* **Task item**
Nothing in the records may be altered, and no picture may be included. Restate them in full.

Saved entries:
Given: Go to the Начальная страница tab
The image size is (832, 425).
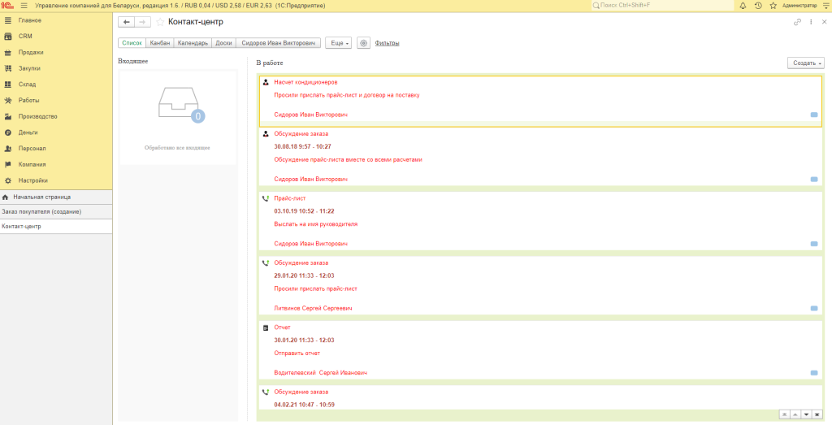Looking at the screenshot, I should [x=41, y=197].
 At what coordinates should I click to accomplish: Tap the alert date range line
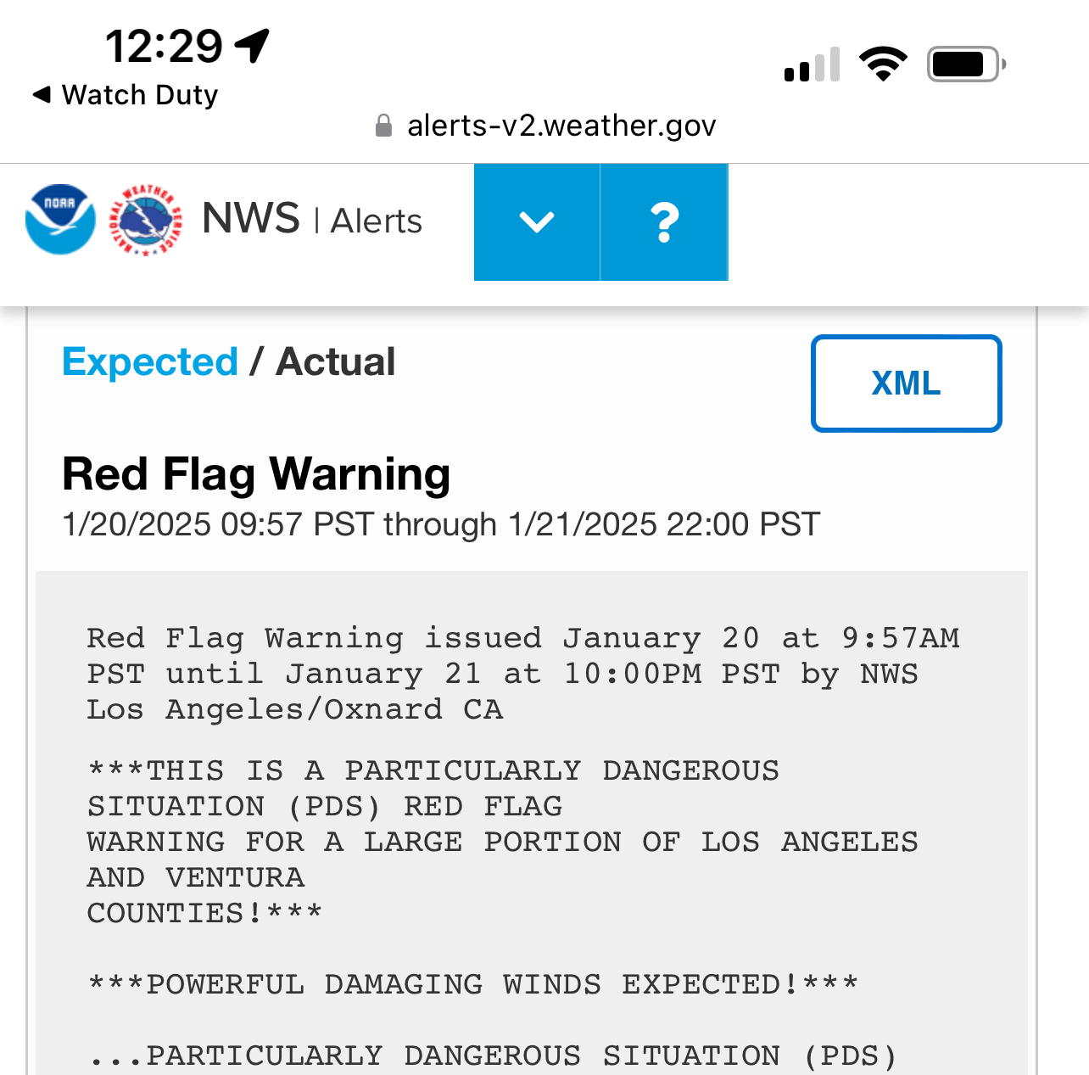click(x=441, y=524)
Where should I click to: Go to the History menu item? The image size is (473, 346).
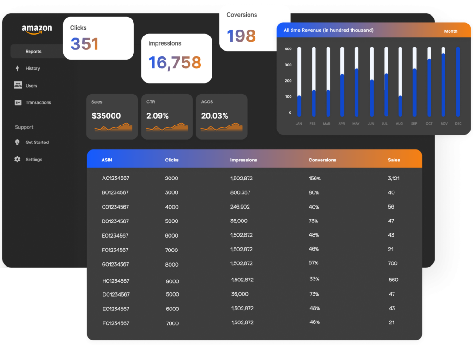[x=32, y=68]
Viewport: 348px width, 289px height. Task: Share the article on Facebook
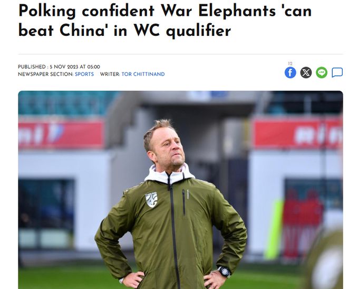coord(291,73)
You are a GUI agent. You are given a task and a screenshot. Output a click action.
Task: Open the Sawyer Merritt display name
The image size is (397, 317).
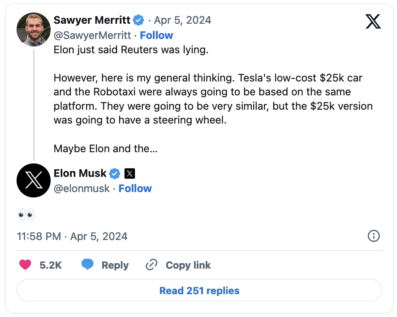click(x=92, y=20)
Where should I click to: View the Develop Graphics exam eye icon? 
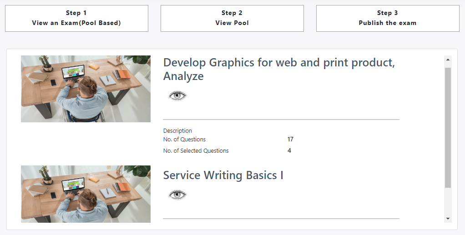coord(177,96)
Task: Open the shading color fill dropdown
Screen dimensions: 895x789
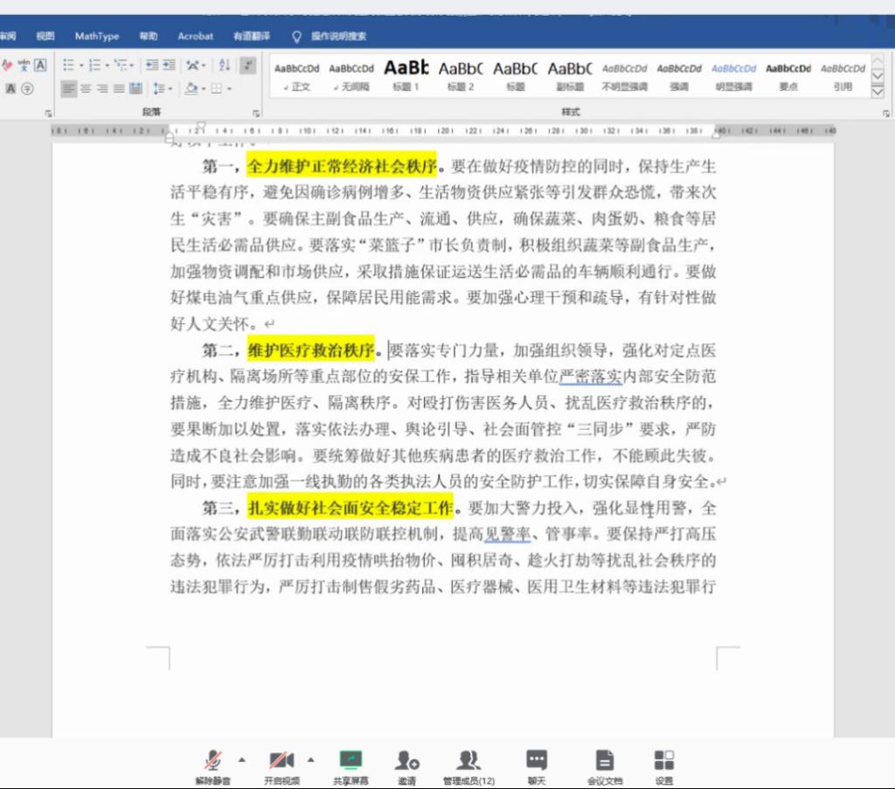Action: coord(203,88)
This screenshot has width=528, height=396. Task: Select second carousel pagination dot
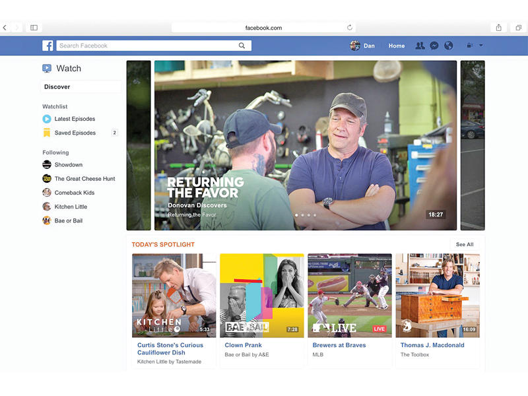pyautogui.click(x=302, y=215)
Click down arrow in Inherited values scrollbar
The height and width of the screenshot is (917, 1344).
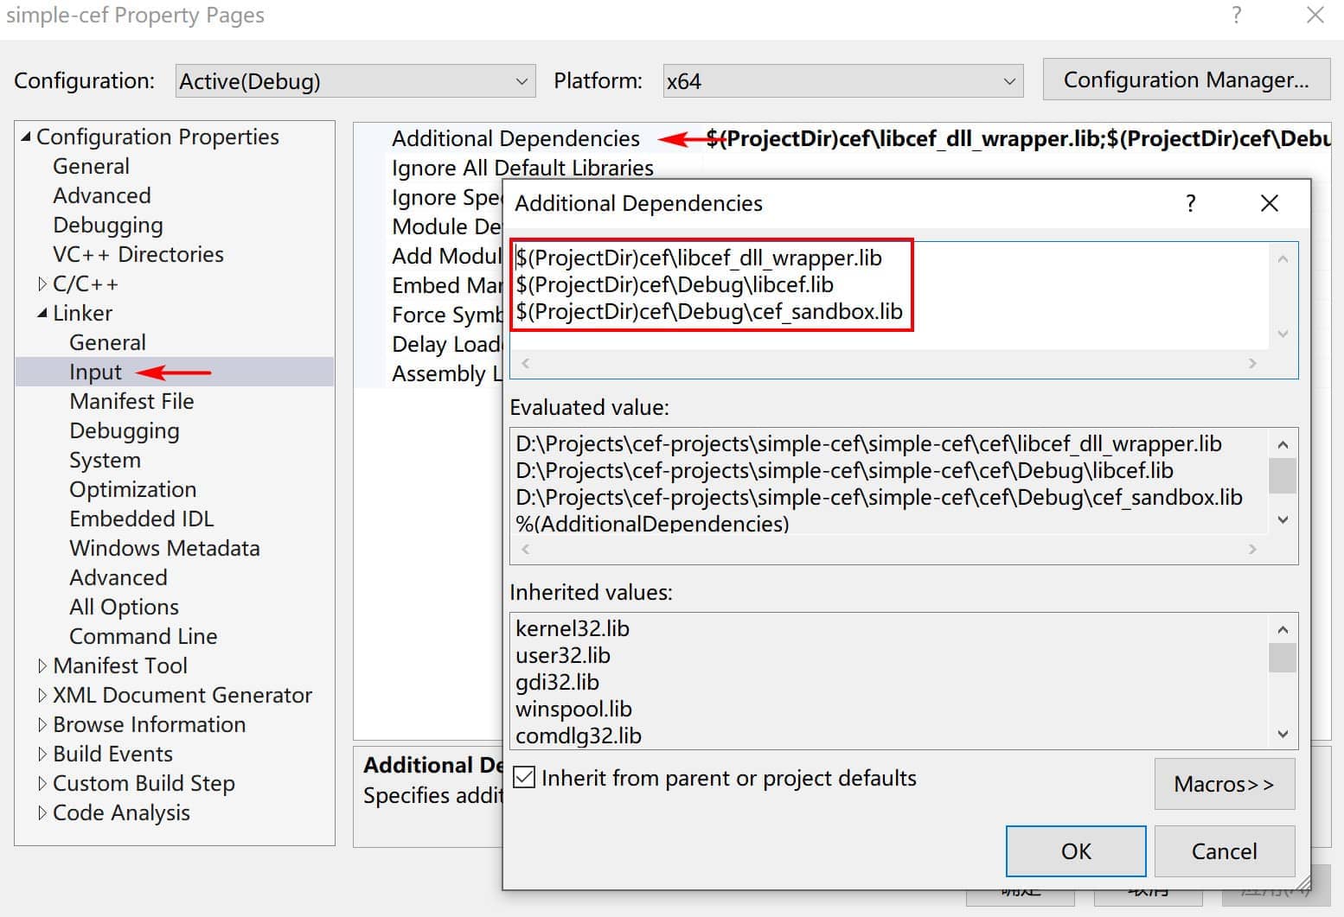point(1283,734)
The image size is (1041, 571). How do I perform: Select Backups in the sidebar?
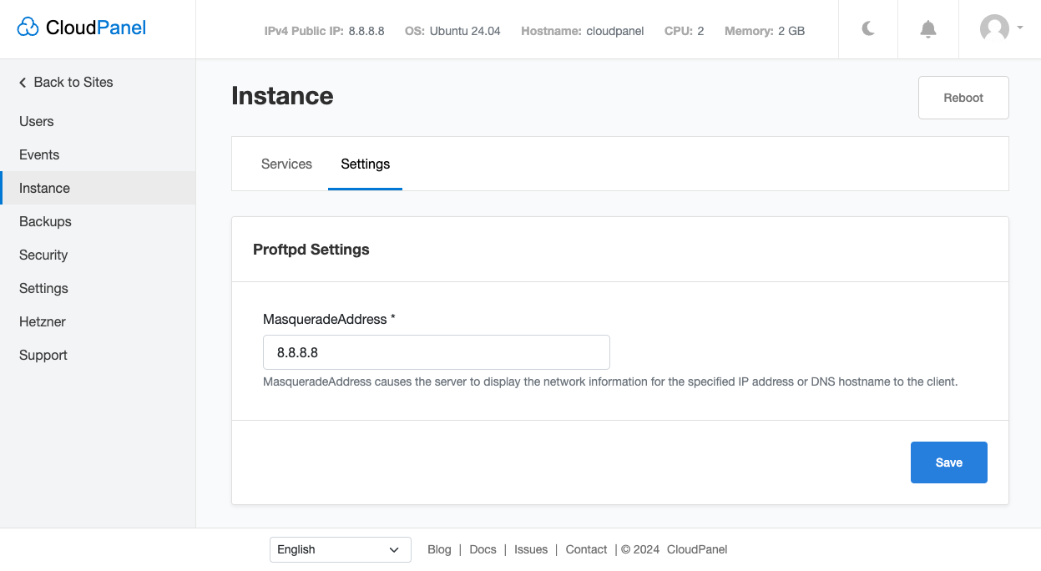click(45, 221)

* **Answer box**
Given: Go to the Начальная страница tab
The image size is (832, 425).
Looking at the screenshot, I should [x=41, y=197].
 At what coordinates should I click to accomplish: Tap the alert date range line
click(x=441, y=524)
Where should I click to: Go to the History menu item? The image size is (473, 346).
[x=32, y=68]
Viewport: 348px width, 289px height. Task: Share the article on Facebook
coord(291,73)
You are a GUI agent. You are given a task and a screenshot. Output a click action.
Task: Open the Sawyer Merritt display name
The image size is (397, 317).
click(x=92, y=20)
Where should I click to: View the Develop Graphics exam eye icon? 
coord(177,96)
Task: Open the shading color fill dropdown
Screen dimensions: 895x789
Action: coord(203,88)
This screenshot has width=528, height=396. Task: Select second carousel pagination dot
pyautogui.click(x=302, y=215)
Click down arrow in Inherited values scrollbar
The height and width of the screenshot is (917, 1344).
point(1283,734)
The image size is (1041, 571). How do I perform: Select Backups in the sidebar?
click(45, 221)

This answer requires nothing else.